Showing data on individuals can be turned off, but it’s activated by default. This normalizes extensive workplace surveillance in a way not seen before.
I don’t think employers can legally use it in most EU countries. I’m sure they cannot legally use it in Austria and Germany. [or New Zealand?]
In addition, Microsoft lures companies into sharing employee data with Microsoft in order to show them how their numbers compare to the numbers of other organizations.
As a result, Microsoft gets access to a massive stack of employee data across many organizations.
This is so problematic at many levels: – Managers evaluating individual-level employee data is a no go– Any evaluation of group ‘productivity’ data can also shift power from employees to organizations– Employee self control via MyAnalytics is the first step to normalization– Not least, Microsoft gets the power to define highly arbitrary metrics that will potentially affect the daily lives of millions of employees and even shape how organizations function
- Email hours: Number of hours the person spent sending and receiving emails.
- External network size: The number of people external to the company with whom the person had at least two meaningful interactions in the last four weeks.
- Total email sent during meeting: Number of emails the person sent during meetings.
… and …
- Workweek span: The time between the person’s first sent email, meeting attended, or Teams call or chat, and the last email, meeting, call, or chat for each day of the work week.
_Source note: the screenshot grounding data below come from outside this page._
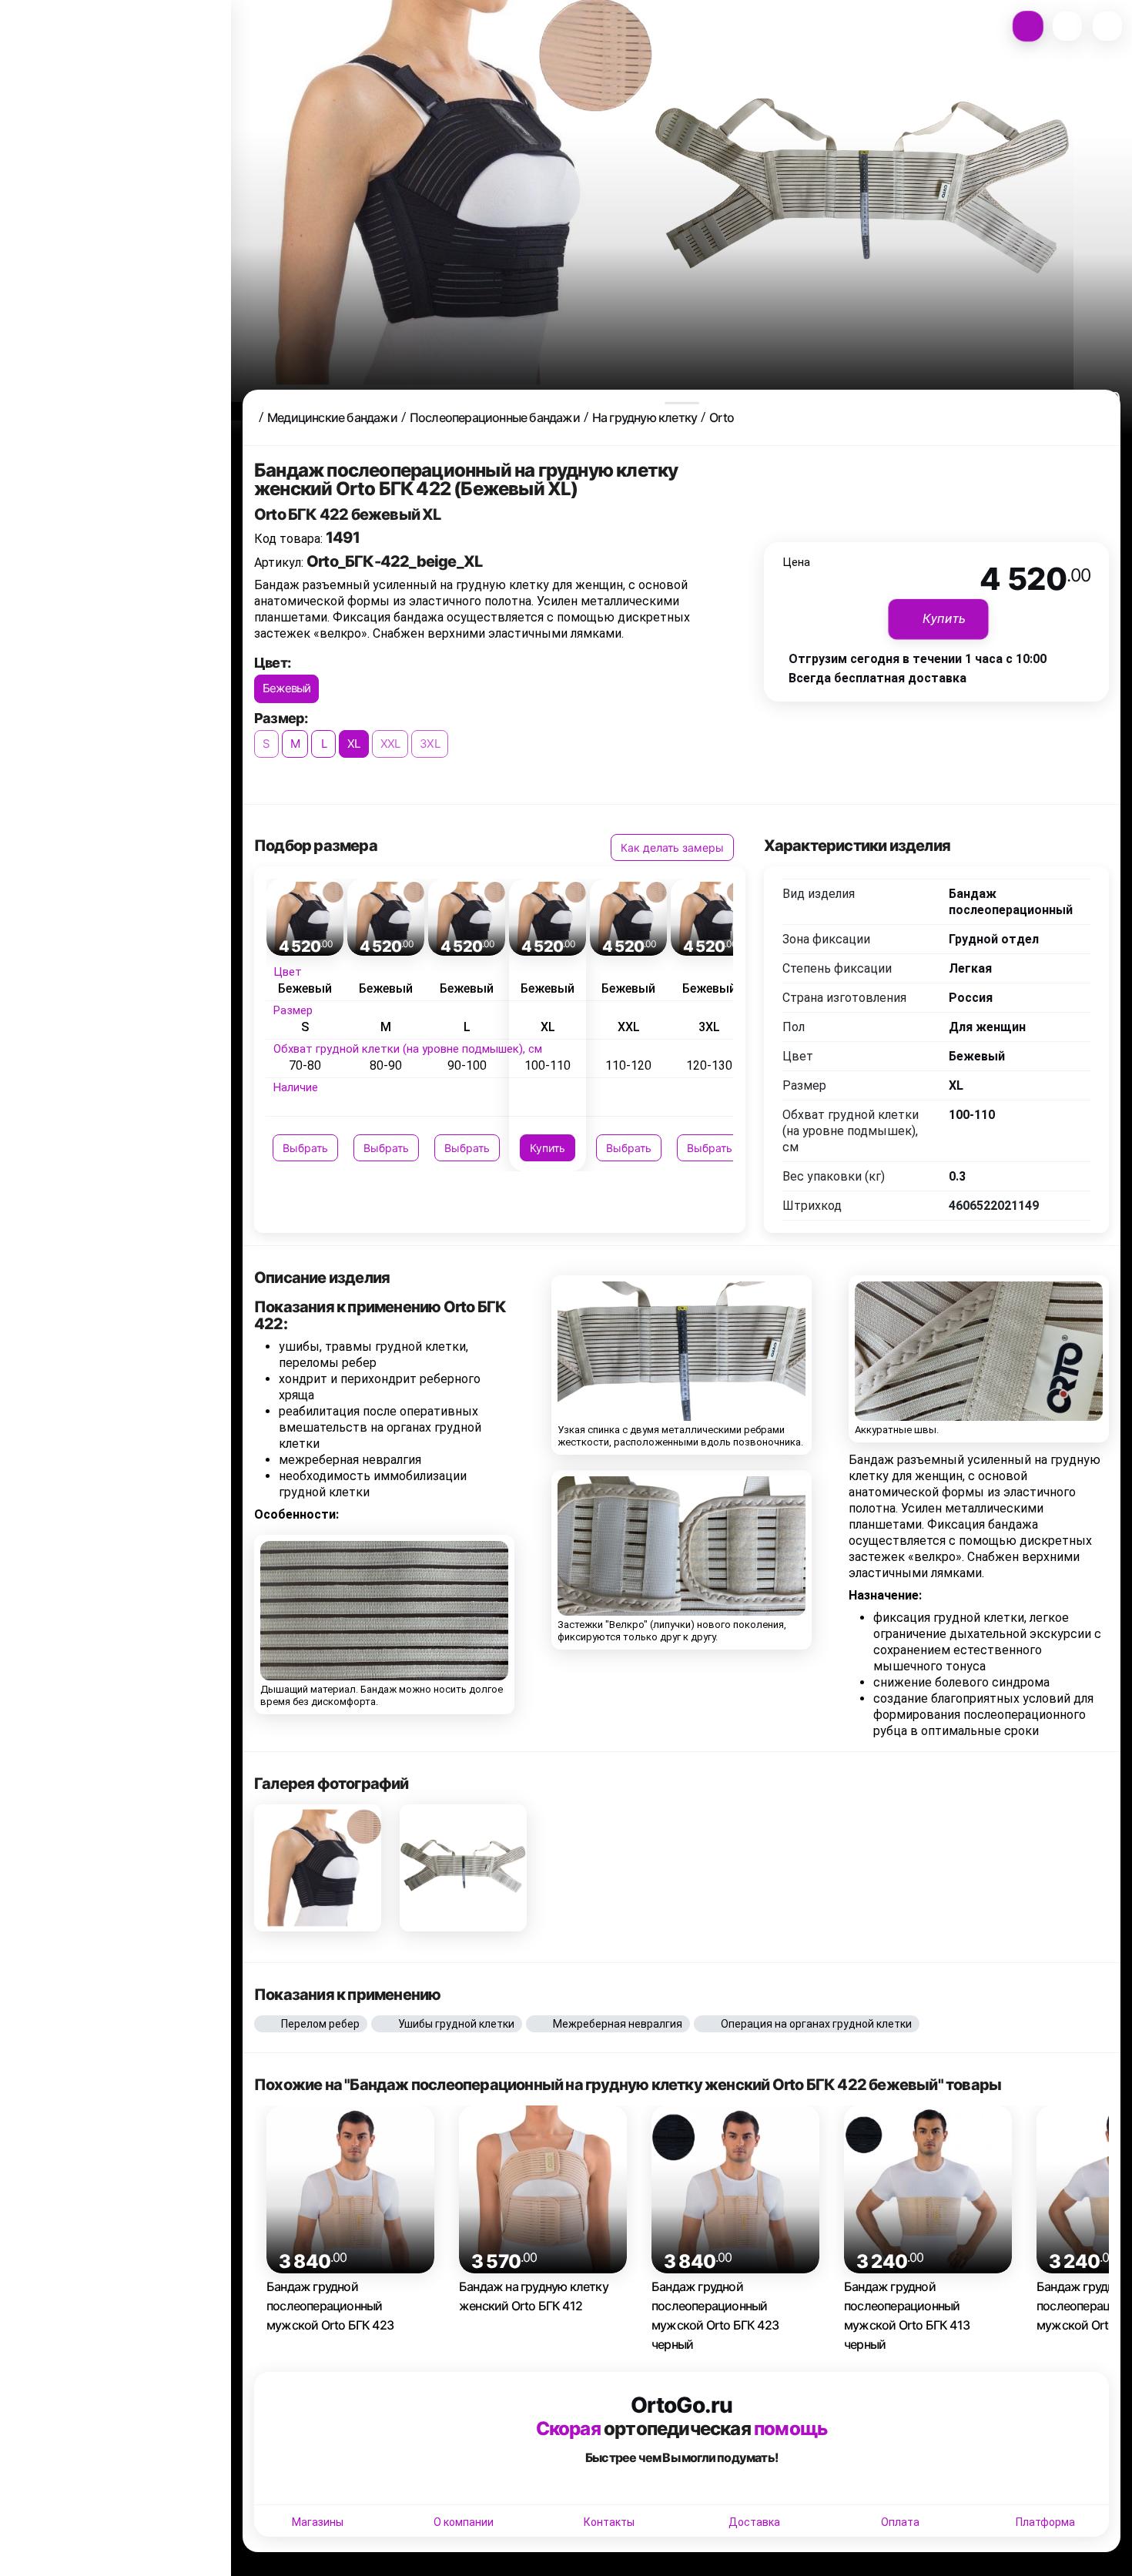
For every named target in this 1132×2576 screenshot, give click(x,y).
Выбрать (305, 1147)
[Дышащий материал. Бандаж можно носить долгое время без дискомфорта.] (384, 1611)
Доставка (754, 2522)
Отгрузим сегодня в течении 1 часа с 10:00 (918, 659)
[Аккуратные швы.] (979, 1352)
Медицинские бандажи (332, 417)
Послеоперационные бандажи (495, 417)
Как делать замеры (672, 847)
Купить (547, 1147)
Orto (721, 417)
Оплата (900, 2522)
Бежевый (286, 688)
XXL (390, 743)
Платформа (1045, 2522)
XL (353, 743)
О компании (464, 2522)
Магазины (317, 2522)
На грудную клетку (644, 417)
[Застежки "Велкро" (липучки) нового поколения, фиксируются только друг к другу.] (681, 1547)
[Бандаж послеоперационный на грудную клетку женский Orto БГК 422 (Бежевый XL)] (317, 1867)
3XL (430, 743)
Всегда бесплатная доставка (877, 678)
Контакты (609, 2522)
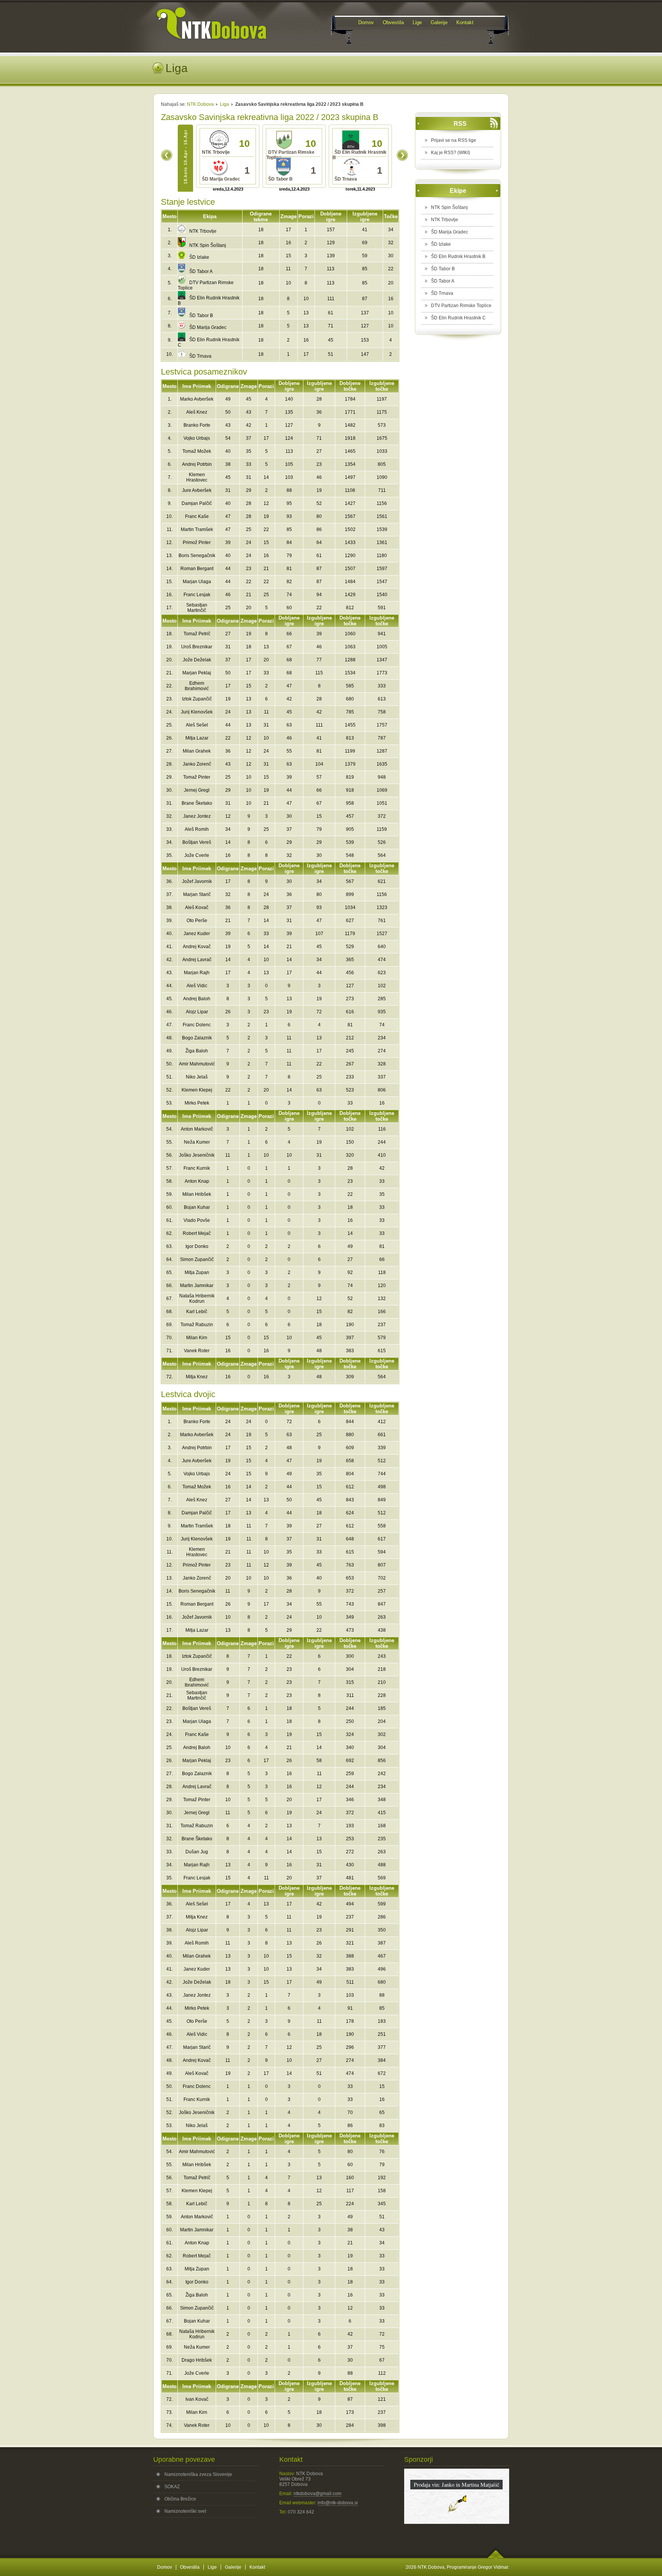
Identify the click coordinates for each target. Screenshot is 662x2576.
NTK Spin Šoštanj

Just because you can measure this shit doesn’t mean that you should – or that it’s meaningful or even useful.
Jacob Silverman, author of Terms of Service: Social Media and the Price of Constant Connection, sums it up in this piece on the TNR website:
Whether any of this tracking and scoring actually offers real insight—rather than obscure metrics that don’t actually measure real-world productivity—is almost secondary to the fact that it’s now embedded in the tools used by millions of people every day. Its presence, and potential profitability as a bountiful source of granular personal data, means that Microsoft is incentivized to sell Workplace Analytics as a work-from-home solution. Whether Microsoft can hone a people-centered, scientific, analytical platform here—or whether it’s so much apophenia, finding patterns and meaning where there may be none—is mostly a matter of salesmanship. If managers see the magical numbers on the dashboard going up (and can tell their managers that), who’s to say that Workplace Analytics doesn’t work, much less that it violates worker privacy, autonomy, and trust?
…
While Workplace Analytics offers new capabilities for nosy managers, it’s also emblematic of a powerful economic logic undergirding surveillance capitalism: that all this human behavioral data is being created anyway, so we might as well collect it and try to derive something useful from it. To employers, that may seem like a valuable opportunity. But it will expose workers to yet another opaque system that may affect their pay or professional standing. This is not harmony: It’s an existential threat.
Footnote: This post was composed on LibreOffice Writer (a free, open source, non-spying word processor) running on Ubuntu Linux (a free, open source, non-spying operating system).